His observations are in line with Census Bureau data released Tuesday showing an 85 percent increase in Oklahoma's Hispanic population over the past decade.
People identifying themselves as Hispanic or Latino now represent nearly 9 percent of the state's population, slightly surpassing Native Americans as the largest minority group in the state.
There were about 332,000 Hispanics in Oklahoma in 2010.
The new data also showed a continuation of the overall trend of suburban counties picking up population, while rural areas become even more sparsely populated.
About one-third of the Hispanic population lives in Oklahoma County, where they make up 15 percent of the county's population in the 2010 Census. Tulsa County had more than 66,500 Hispanics, or 11 percent of the county's population.

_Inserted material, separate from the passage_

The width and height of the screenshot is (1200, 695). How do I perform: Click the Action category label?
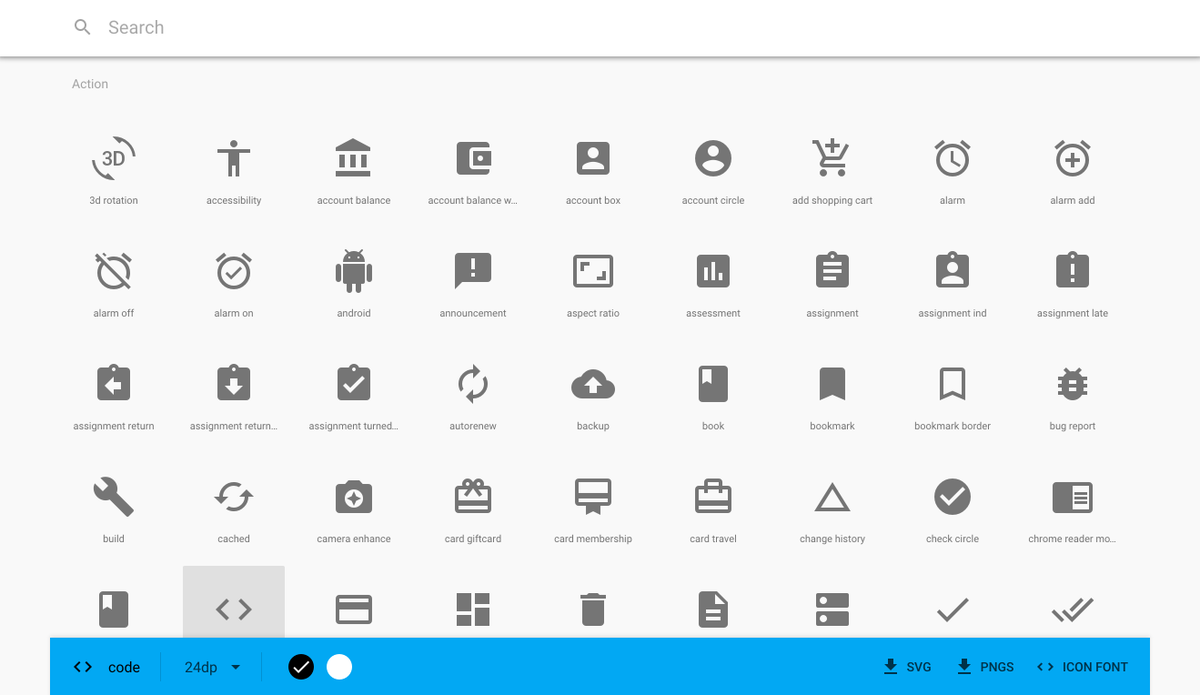(x=89, y=84)
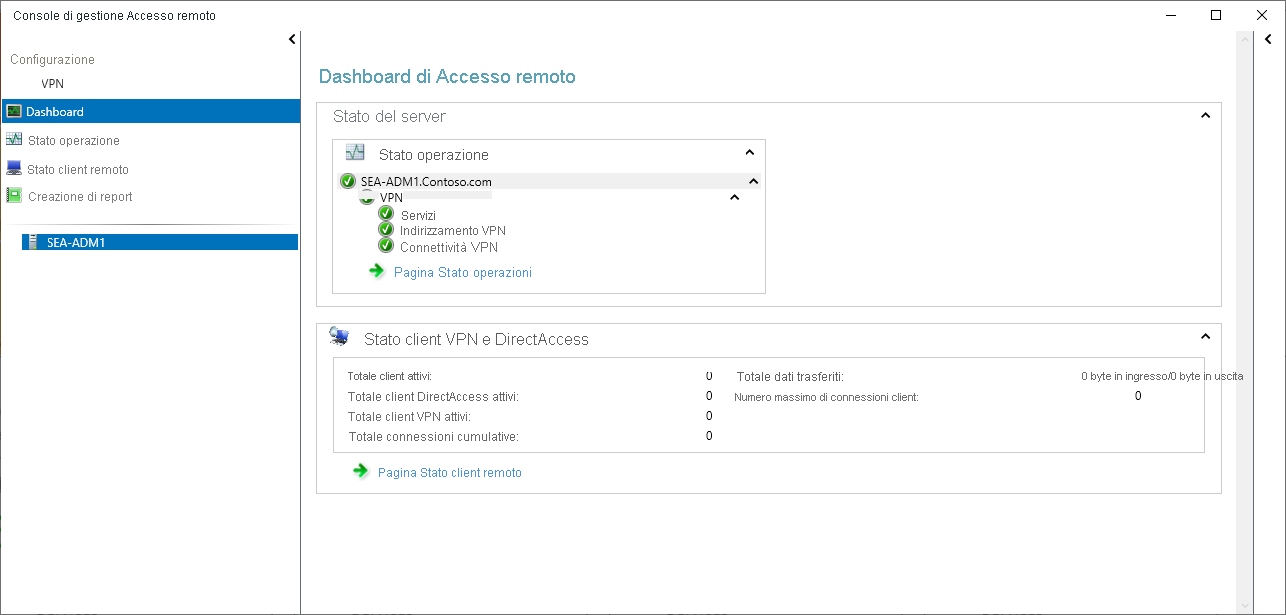Click the Stato client VPN e DirectAccess icon

[x=340, y=337]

Hispanics can be of any race, according to the Census Bureau's definition.
Leaders in the Hispanic community in Oklahoma City say they are not surprised at the growth.
Jorge Hernandez, executive director of Capitol Hill Main Street program, said Hispanics are attracted to Oklahoma for the same reasons others are — job opportunities, the low cost of housing and family values.
“It's a slower pace here than in many large cities and Hispanic families want that for their children,” Hernandez said. “More are staying here and becoming homeowners and raising their families here.”
Hernandez, 38, and his wife, Brenda Hernandez, 32, were starring Tuesday in a bilingual commercial for Oklahoma Gas and Electric Co. aimed at informing Spanish-speaking Oklahomans about weatherization and energy conservation programs.
Jorge Hernandez said the commercial is exemplary of how corporations are recognizing the Hispanic population growth in this state.
“People are starting to get it — we're not invisible, and we have money to spend,” Hernandez said.